Wicked-pedia?

There’s been all sorts of publicity about Wikipedia since it first appeared, and opinion among the librarians I know has swung from “that’s potentially useful” to “that’s a bit dodgy, I don’t think I can trust it”, and finally on to “that’s a good start for finding information on all sorts of stuff, but I need to be aware of its shortcomings”.

So, I know Wikipedia’s handy, and I know I have to be wary of certain stuff (it’s notorious for being maliciously edited on pages covering contentious topics, and amusingly Wikipedia has a page on malicious edits/vandalism on Wikipedia), but I don’t know how to look into the workings of it and assess it properly. I know the editors are volunteers, but how do they become volunteers, and how exactly do they edit pages? And what are the systems in place to stop or flag up unreliable edits? If I’m going to explain to my service users why they should or shouldn’t rely on a Wikipedia page to inform them, I really should be able to check for myself in order to explain why that page is or isn’t reliable. But I don’t really have the time to spare to teach myself about the detailed workings of Wikipedia – I’ve had a quick look before, but it seemed such a cliquey thing that I really didn’t feel I wanted to invest the time to get involved. I know there’s also an issue with a gender imbalance towards males in the editors (and content), which makes me a bit leery of getting involved in what seems to be yet another boys club.

All of this means that I’m going to be going along to the SLA Europe event at the National Library of Scotland on Tuesday 4th March, “Do you have the facts on Wikipedia?”* I’m hoping that it’ll give me the sort of information that I need to use it more effectively, and perhaps make getting involved in the background workings of Wikipedia seem a bit less intimidating!

*Disclaimer: I will be helping to run this event, but I’d be going anyway – this looks interesting!

She would have hated me as her student!

Tara Brabazon’s hitting the headlines again, with an interview in The Guardian.
She thinks that librarians will like her take on things, as we all want more books, and must feel as she does, that using Google, Wikipedia, and even blogs is ‘bad’ research.
Well, I disagree.

I like using Google – it gives me a good starting point.
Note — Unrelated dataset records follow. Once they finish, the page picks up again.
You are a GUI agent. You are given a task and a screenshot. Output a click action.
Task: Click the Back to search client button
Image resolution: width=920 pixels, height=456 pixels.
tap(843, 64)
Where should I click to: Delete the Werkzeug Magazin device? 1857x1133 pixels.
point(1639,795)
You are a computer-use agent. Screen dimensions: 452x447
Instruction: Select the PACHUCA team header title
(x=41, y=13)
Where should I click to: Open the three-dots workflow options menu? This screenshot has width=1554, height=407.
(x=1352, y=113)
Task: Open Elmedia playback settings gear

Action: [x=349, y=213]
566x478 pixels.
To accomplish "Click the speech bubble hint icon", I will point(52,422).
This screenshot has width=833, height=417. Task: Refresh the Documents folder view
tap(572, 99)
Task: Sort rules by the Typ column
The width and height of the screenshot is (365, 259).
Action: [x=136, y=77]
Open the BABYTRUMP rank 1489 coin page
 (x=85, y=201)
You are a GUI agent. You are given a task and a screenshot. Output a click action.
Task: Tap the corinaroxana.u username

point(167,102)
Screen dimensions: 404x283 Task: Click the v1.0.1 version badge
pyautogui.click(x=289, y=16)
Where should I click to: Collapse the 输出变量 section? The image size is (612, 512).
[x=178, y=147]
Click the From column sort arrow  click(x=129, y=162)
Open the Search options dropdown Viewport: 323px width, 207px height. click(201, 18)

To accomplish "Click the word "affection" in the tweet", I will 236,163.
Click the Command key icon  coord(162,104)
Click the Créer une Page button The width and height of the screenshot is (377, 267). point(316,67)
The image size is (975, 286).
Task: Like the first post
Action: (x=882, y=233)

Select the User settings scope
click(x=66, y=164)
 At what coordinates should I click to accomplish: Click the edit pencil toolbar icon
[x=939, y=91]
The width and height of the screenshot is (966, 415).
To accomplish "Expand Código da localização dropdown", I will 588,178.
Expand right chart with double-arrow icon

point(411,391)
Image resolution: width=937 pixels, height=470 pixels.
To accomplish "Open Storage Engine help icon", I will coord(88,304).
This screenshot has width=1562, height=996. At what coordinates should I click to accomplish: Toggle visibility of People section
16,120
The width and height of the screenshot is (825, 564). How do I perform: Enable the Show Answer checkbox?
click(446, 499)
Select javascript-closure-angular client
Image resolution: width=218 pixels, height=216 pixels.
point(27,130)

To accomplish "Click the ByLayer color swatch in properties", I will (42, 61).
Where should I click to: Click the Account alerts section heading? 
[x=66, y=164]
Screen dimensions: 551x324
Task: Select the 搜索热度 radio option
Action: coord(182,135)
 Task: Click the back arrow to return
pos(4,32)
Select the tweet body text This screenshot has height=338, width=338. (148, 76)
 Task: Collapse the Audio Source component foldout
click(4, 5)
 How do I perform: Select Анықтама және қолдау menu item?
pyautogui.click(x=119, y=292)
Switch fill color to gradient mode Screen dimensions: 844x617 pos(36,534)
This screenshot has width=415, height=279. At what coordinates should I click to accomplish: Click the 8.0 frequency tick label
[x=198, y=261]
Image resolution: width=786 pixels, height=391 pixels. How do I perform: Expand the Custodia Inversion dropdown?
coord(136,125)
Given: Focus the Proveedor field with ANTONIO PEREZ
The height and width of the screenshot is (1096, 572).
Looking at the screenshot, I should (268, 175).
Wikipedia quickly gives me information on topics that I don’t know about. Blogs give a personal view of issues, and often uncover a bias or truth not widely publicised.
Yes, books are wonderful, but to get to the information in them, I need physical access to them…which isn’t always possible. Online tools allow me to start my research from resources I can access, then if needed, I can move on to physical resources. I can’t easily tell if a book even discusses a certain topic without having it and its index in my hand, but I can do a keyword search on a pdf, or webpage, and rapidly check its usefulness.
I’m also a big enough girl to be able to assess the potential accuracy and reliability of the resources I look at.
To be banned from doing this, and allowed to refer only to a list selected by someone else seems stupid. Yes, they may be the leading texts, but what if there’s been comment on them that disagrees with them, but isn’t also included on that list?
Isn’t that just as biased as an error-ridden Wikipedia entry?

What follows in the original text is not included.